Zawiesiłam głos upijając łyka herbaty.

– Dwadzieścia kilka lat później do Polski przyjechał Jacek, syn Szymona, z zamiarem zrobienia sobie rocznej przerwy po studiach i rozejrzenia się w kraju przodków – ciągnęłam opowieść. – Zajął mieszkanie po babci, piętro wyżej niż Monika, a ona skorzystała z okazji i zadbała o to, by go poznać. I wyobraź sobie, nie mogąc zranić bezpośrednio Szymona, obrała za cel jego syna. Powiedziała mi wyraźnie, że zrobi wszystko, by cierpiał za winy ojca.

– Mówiłam, że psychopatka – powiedziała z niesmakiem Terenia. – Jak miała zamiar to zrobić?

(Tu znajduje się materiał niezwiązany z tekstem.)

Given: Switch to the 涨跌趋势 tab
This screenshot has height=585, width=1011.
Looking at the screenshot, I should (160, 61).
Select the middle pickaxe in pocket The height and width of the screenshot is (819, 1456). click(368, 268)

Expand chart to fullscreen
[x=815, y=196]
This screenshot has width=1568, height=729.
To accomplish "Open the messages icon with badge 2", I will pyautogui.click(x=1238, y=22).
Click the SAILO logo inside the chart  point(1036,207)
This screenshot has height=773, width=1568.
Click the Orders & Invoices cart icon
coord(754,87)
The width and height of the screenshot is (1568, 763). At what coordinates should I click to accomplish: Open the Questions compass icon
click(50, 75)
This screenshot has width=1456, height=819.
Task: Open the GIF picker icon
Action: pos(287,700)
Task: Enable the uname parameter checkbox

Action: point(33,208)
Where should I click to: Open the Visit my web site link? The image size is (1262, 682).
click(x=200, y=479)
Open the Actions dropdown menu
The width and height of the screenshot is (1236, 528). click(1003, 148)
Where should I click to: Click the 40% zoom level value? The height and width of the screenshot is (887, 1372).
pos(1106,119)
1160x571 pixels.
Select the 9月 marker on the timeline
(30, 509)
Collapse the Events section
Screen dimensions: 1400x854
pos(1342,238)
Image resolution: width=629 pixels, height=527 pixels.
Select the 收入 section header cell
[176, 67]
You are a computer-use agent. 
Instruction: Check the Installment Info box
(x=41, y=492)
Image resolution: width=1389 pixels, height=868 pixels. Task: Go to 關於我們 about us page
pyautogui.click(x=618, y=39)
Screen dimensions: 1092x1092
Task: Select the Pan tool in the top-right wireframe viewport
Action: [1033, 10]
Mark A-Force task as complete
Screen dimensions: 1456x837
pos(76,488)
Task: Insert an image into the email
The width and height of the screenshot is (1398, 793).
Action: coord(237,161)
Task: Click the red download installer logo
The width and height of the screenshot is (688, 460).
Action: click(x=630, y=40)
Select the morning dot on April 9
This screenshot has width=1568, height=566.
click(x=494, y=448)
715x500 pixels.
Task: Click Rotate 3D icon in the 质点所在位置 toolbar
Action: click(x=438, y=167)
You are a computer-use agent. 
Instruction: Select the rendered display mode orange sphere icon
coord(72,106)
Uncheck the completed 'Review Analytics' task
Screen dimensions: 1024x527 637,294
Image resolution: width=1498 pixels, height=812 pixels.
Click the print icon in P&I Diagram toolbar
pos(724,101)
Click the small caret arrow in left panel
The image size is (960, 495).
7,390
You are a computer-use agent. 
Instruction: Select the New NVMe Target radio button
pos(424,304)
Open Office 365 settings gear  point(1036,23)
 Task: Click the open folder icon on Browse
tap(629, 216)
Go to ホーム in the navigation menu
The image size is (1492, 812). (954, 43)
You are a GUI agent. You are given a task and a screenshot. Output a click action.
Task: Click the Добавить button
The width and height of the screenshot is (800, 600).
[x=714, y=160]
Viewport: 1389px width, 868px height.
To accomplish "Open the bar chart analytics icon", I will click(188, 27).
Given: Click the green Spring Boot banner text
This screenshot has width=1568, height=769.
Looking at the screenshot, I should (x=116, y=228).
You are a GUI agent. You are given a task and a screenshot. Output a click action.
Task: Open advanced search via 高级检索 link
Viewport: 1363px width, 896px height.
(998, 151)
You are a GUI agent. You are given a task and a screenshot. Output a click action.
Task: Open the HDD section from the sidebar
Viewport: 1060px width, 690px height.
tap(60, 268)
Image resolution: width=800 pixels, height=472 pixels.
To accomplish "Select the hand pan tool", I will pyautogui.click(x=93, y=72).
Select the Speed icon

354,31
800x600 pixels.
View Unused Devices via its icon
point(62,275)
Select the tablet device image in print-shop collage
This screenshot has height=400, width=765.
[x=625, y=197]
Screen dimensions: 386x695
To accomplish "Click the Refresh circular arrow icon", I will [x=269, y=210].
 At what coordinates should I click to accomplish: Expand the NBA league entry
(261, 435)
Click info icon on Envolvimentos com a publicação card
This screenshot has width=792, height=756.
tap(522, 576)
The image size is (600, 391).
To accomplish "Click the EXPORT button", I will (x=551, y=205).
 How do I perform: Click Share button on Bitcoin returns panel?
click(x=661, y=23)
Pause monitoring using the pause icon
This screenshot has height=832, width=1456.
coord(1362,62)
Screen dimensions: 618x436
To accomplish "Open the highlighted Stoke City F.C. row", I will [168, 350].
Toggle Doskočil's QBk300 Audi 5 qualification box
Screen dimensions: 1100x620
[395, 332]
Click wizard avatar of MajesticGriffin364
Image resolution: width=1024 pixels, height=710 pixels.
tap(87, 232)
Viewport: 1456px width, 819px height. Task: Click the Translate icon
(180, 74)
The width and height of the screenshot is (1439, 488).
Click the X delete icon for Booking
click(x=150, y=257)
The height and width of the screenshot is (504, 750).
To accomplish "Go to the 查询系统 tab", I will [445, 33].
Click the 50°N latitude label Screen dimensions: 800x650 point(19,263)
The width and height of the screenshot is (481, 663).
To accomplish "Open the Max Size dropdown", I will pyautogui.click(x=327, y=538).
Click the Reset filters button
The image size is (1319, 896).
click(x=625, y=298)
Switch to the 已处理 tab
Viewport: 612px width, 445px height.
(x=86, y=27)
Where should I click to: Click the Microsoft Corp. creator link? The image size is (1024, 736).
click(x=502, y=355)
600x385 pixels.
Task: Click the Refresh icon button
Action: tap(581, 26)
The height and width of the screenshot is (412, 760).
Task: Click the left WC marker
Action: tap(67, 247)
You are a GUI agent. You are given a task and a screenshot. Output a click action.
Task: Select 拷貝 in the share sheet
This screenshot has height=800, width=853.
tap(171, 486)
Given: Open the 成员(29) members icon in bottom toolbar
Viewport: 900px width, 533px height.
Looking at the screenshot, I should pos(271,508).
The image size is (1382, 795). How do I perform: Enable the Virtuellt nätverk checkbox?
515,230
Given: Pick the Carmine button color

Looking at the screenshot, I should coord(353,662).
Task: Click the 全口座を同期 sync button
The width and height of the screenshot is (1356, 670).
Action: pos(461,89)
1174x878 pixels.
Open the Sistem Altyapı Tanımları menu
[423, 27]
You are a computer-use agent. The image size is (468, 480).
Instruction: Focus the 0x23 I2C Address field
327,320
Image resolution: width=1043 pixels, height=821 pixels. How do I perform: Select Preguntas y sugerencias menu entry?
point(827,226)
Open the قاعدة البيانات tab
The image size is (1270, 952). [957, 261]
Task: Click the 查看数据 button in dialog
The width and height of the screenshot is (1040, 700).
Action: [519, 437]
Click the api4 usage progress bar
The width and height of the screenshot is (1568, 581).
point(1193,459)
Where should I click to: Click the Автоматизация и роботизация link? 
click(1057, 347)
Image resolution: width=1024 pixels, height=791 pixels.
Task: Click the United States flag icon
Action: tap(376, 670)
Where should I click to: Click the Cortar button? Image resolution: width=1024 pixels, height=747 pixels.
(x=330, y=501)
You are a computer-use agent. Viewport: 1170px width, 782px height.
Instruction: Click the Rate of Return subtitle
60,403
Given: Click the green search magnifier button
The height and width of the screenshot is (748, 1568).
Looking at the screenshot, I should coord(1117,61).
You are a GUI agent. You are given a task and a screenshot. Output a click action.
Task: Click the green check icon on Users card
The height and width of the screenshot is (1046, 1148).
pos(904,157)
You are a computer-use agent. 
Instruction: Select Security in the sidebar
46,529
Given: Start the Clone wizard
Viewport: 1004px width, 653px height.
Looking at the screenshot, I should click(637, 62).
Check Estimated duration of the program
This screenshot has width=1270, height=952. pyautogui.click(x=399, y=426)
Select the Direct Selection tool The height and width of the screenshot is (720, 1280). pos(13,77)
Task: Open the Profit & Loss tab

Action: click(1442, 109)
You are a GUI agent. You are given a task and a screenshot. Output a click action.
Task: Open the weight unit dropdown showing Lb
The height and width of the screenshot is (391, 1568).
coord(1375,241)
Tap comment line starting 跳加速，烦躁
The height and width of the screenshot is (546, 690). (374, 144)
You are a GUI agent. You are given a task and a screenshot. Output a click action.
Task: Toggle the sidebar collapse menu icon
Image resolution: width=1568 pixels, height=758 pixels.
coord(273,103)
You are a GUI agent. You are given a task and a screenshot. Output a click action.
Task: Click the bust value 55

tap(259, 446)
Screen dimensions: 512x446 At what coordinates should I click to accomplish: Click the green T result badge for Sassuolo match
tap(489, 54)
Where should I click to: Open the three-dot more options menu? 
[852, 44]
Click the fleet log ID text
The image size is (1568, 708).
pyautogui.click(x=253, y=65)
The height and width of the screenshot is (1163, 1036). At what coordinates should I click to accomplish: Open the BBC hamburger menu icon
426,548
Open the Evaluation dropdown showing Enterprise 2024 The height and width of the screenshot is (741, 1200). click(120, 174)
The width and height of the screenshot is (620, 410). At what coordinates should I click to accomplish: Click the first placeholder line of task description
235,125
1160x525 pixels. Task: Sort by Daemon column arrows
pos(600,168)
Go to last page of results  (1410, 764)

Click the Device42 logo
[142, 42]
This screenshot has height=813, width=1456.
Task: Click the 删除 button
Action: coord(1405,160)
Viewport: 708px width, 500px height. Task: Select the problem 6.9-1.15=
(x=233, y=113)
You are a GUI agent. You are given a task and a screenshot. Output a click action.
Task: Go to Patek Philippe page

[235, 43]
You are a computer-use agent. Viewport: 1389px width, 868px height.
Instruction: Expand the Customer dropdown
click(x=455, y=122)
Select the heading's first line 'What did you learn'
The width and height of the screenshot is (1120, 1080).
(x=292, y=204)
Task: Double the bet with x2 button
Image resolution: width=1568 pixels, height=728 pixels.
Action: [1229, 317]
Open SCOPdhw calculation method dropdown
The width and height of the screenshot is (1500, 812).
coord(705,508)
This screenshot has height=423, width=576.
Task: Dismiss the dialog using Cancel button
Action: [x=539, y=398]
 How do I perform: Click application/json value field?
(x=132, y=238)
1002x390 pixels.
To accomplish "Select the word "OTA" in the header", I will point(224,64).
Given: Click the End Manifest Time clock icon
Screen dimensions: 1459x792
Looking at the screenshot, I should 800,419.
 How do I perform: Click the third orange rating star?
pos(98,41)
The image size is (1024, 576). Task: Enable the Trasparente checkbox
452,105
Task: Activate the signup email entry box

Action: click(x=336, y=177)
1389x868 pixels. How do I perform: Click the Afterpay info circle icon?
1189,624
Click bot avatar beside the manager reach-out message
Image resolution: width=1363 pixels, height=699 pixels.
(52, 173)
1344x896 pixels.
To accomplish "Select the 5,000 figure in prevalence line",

– Zaskarbiła sobie jego zaufanie, ułatwiała mu, co mogła. Nauczył się na nią liczyć, jak na dobrą ciocię. Wkręciła się w jego życie, dał jej nawet zapasową parę kluczy, żeby podlewała kwiatki, kiedy wyjeżdżał. Odebrała je Monice dopiero Ola, dziewczyna, która zamieszkała z Jackiem. Monika się wściekła, ale nie pokazała tego po sobie, bo nie chciała stracić zaufania młodych. Zaczęła sączyć jad, sugerując Jackowi, że Ola jest interesowną dziewczyną i w małżeństwie z zamożnym cudzoziemcem polskiego pochodzenia upatruje swojej szansy.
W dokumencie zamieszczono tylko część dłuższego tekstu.